======== Texte fourni ========

Ce n'est pas seulement le décès récent de Levon Helm, légendaire batteur du plus grand groupe canadien, qui nous pousse à présenter cette chronique. Il s'agit pour le moins de rappeler certains fondamentaux.
The Band n'était pas seulement les anciens Hawks, groupe accompagnateur de Dylan, avec qui furent gravées les légendaires Basement Tapes. Ni le groupe de session de luxe qui sévit au sein de The Last Waltz de Martin Scorsese. C'était avant tout l'un des plus grand groupes de la scène nord-américaine des sixties - quatre de ses membres étaient candiens, et seul Levon était américain- doté d'autant de chanteurs et de de compositeurs, comme c'était alors l'usage, au sein des Buffalo Sringfield, Beach Boys et des Byrds.
Aujourd'hui, comme c'est du reste le cas pour nombre de ces groupes, à part pour le Buffalo il est vrai,The Band compte plus de membres ad patres qu'opérationnels ; Levon rejoignant ainsi le chanteur lead Richard Manuel suicidé ainsi que le bassiste Rick Danko au paradis des rockers.
Sur le papier, ainsi que les pochettes, The Band n'était pas un groupe très sexy, avec leurs moustaches et autres barbes amish, leurs mines patibulaires sépia, leur folklore peu engageant. Et pourtant : voila un groupe qui composait et chantait comme il respirait, et qui avait fait ses armes avec ce vieux barde grincheux de Dylan, en concevant ainsi un savoir-faire incomparable, une americana (tiens, le mot est à la mode et cité ces jours-ci par le cousin ultime Neil Young) maîtrisée.
Bref, ce rock, cette folk réac n'aurait ces jour-ci, et à l'heure des fringues flashy des horribles Klaxons (je prends le groupe flashy le plus emblématique qui me vient à l'esprit) que peu de voie de cité. Comme il y a un réac qui sommeille, qui fait plus que sommeiller même, en chaque rocker, nous ferons fi de l'accoutrement hick des membres du Band, à faire passer Creedence Clearwater Revival (qui arborait fier aussi le port de la chemise à carreau, bien avant que celle-ci ne devienne un produit de mode à la sauce grunge) pour Roxy Music, ou Johnny Cash pour Elton John.
Un parti pris minimaliste jusqu'au nom du groupe ; on ne saurait être plus clair !
Et en 1968, ce petit monde s'attela à l'enregistrement de son premier album sous son nom dans son studio qui répondait au nom de......Big Pink, d'où le titre de l'oeuvre.

======== Données brutes ========

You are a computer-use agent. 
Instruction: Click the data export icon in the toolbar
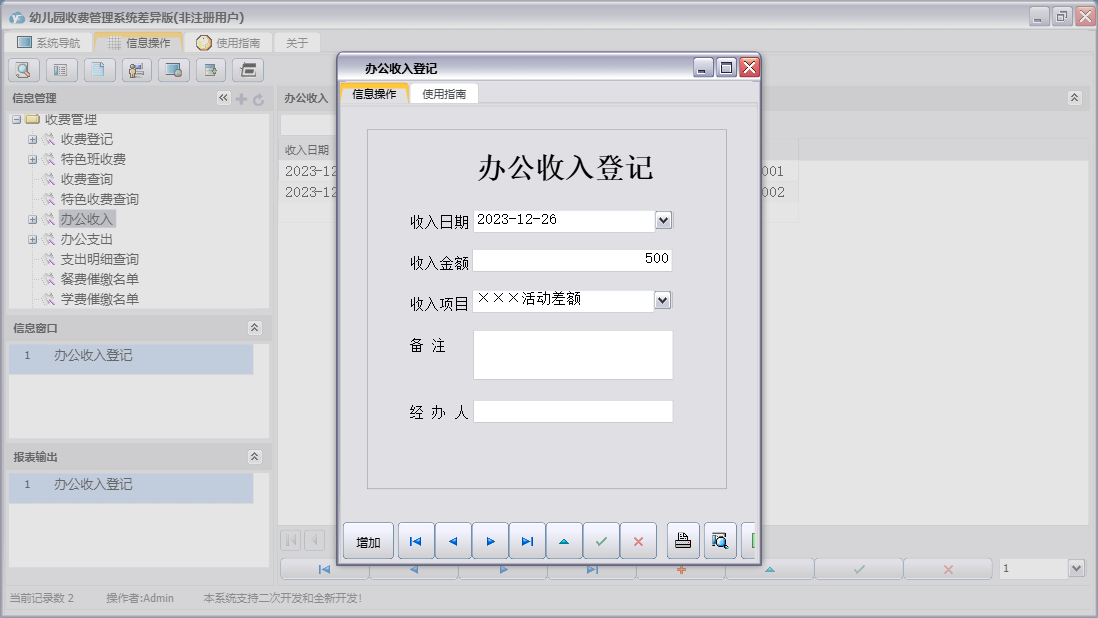(212, 70)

========

Série de tâches
a. Répondez brièvement aux questions suivantes à partir de la chronique sur The Band.
(i) Quel membre du groupe était américain ?
(ii) Quel était le nom du studio où fut enregistré le premier album en 1968 ?
(iii) Quel instrument jouait Rick Danko ?
b. Poursuivez la chronique sur The Band à partir de sa dernière phrase.
Les données proviennent d'une source distincte de la chronique.

Réponses aux tâches
a.
(i) Levon Helm.
(ii) Big Pink.
(iii) La basse.

b.
La musique ? Rhhhah...dès "Tears Of Rage", écrite à quatre mains avec Dylan, et dont il existe une cover fantastique par Mercury Rev sur une vieille session radio, c'est un feu d'artifice, Richard Manuel a cette voix de vieux crooner qui fustige le matérialisme américain, dans une atmosphère liturgique, initiée par l'orgue (on y reviendra) du vétéran de la bande Garth Hudson, et des citations de l'Ancien testament. "To Kingdom Come", autre ravissement crescendo, qui s'ouvre sur un refrain (gimmick hautement apprécié de votre serviteur), et où les voix à l'unisson ou en décalé, font merveille. "In a station" offre des choeurs graciles, et à la hauteur du désenchantement spirituel du héros itinérant. Ce même héros itinérant qui ne déparerait aucunement dans le très conservateur et puritain village du Dogville de Lars Von Trier. Poids de la culpabilité, remords dicté par la religion, c'est évidemment ce que sous-tendent les paroles shakespeariennes de 'The Weight" l'un des plus grands succès du groupe, repris par les Supremes, entre autres.
Sur l'autre face, c'est aussi un feu d'artifice puisqu'on y trouve également, le traditonnel "Long Black Veil" qui serait plus tard interprété par Nick Cave (tiens, tiens !), les classiques dylaniens "I Shall Be Released" et 'This Wheel's On Fire", l'une des chansons les plus célèbres du répertoire, signée Danko le bassiste et Dylan, et qui figure brillamment sur l'album de covers réalisé par Siouxie and The Banshees en 1987.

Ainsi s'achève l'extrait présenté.